* [AVAILABLE DATA]:
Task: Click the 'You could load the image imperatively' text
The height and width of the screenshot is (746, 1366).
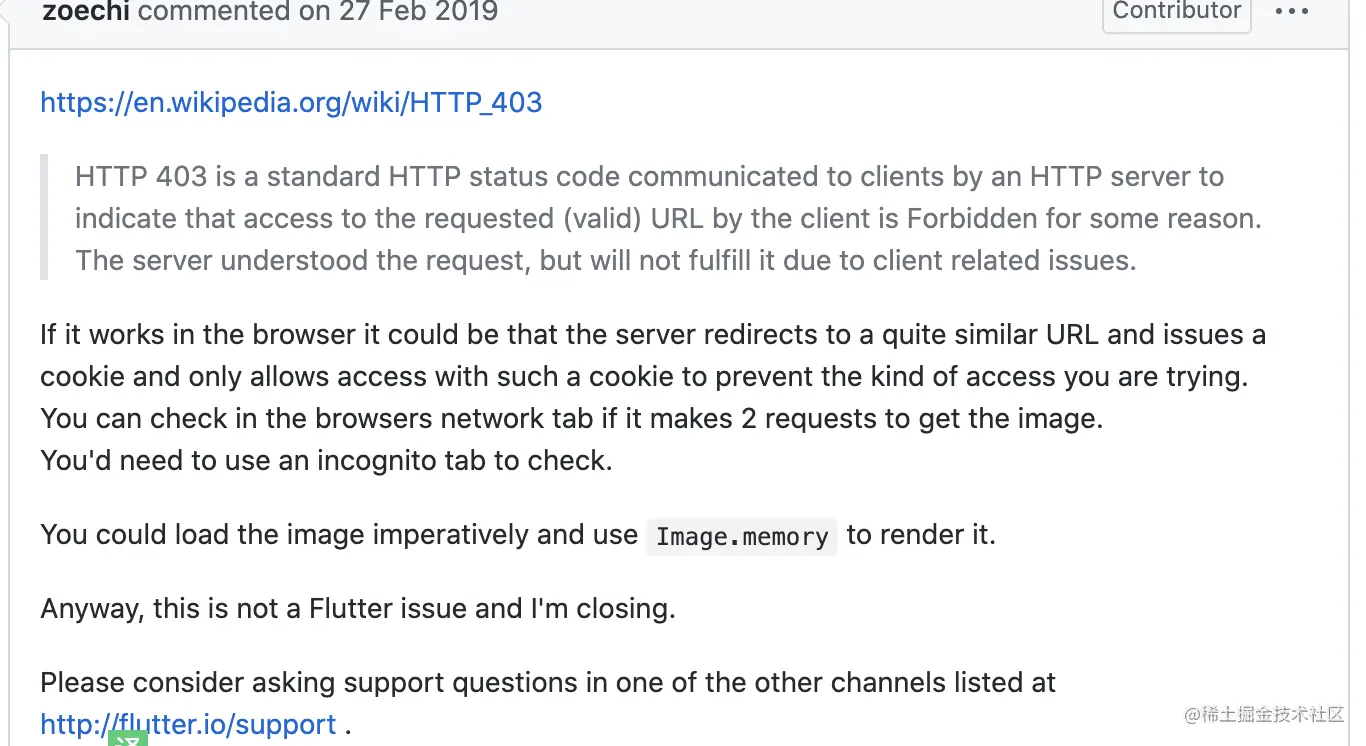Action: [339, 534]
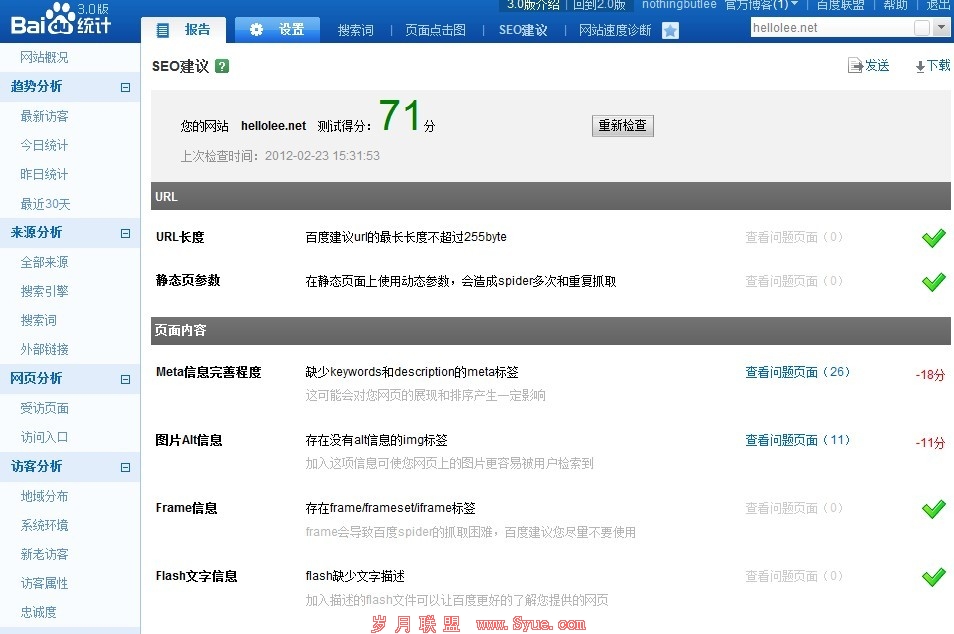Open 查看问题页面 (26) for Meta信息

tap(797, 372)
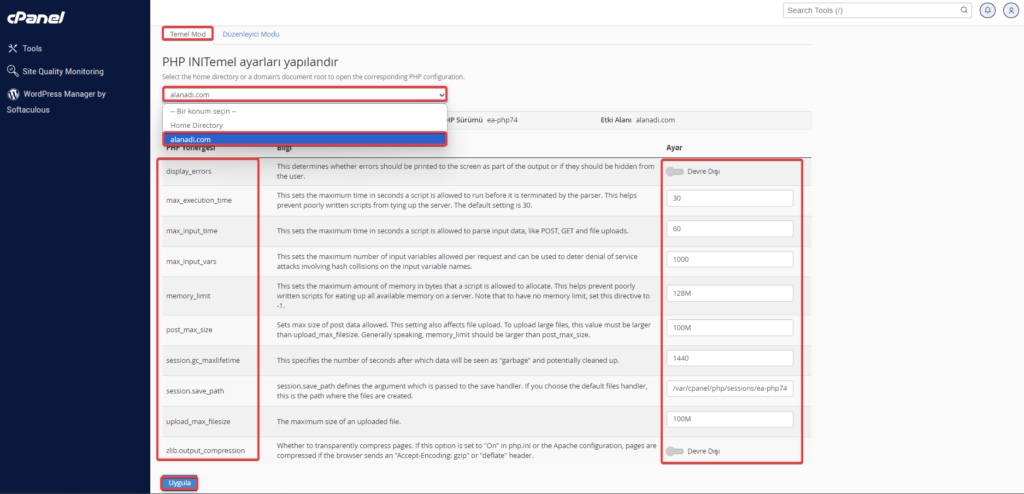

* [DESCRIPTION OF THE TASK]: Set down the entries again without change. Leave the pictures out.

* [TASK RESULT]:
Task: Click the 'You could load the image imperatively' text
The height and width of the screenshot is (746, 1366).
Action: [339, 534]
Open 查看问题页面 (26) for Meta信息

tap(797, 372)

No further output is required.